La fusillade reprenait, à gauche, dans les champs d’oliviers. Des galops sourds de cavalerie montaient de la plaine des Nores. Et, par instants, il y avait de grands cris d’hommes qu’on égorge. Des fumées épaisses arrivaient, traînaient sous les ormes de l’esplanade. Mais Silvère n’entendait plus, ne voyait plus. Pascal, qui descendait en courant vers la plaine, l’aperçut, vautré à terre, et s’approcha, le croyant blessé. Dès que le jeune homme l’eut reconnu, il se cramponna à lui. Il lui montrait Miette.

— Voyez donc, disait-il, elle est blessée, là, sous le sein… Ah ! que vous êtes bon d’être venu ; vous la sauverez.
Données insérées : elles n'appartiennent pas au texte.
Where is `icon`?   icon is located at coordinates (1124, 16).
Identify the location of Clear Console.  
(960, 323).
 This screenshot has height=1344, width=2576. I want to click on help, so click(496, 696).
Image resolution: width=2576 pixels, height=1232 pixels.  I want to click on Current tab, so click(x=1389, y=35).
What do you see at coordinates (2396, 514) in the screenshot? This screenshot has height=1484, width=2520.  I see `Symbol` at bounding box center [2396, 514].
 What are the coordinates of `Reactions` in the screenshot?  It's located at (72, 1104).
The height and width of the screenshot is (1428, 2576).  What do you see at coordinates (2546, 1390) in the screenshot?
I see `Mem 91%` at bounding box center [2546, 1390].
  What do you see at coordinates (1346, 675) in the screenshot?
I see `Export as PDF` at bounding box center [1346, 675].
À ce moment, la mourante eut une légère convulsion. Une ombre douloureuse passa sur son visage, et, de ses lèvres serrées qui s’ouvrirent, sortit un petit souffle. Ses yeux, tout grands ouverts, restèrent fixés sur le jeune homme.

Pascal, qui s’était penché, se releva en disant à demi-voix :

— Elle est morte.

Morte ! ce mot fit chanceler Silvère. Il s’était remis à genoux ; il tomba assis, comme renversé par le petit souffle de Miette.

— Morte ! morte ! répéta-t-il, ce n’est pas vrai, elle me regarde… Vous voyez bien qu’elle me regarde.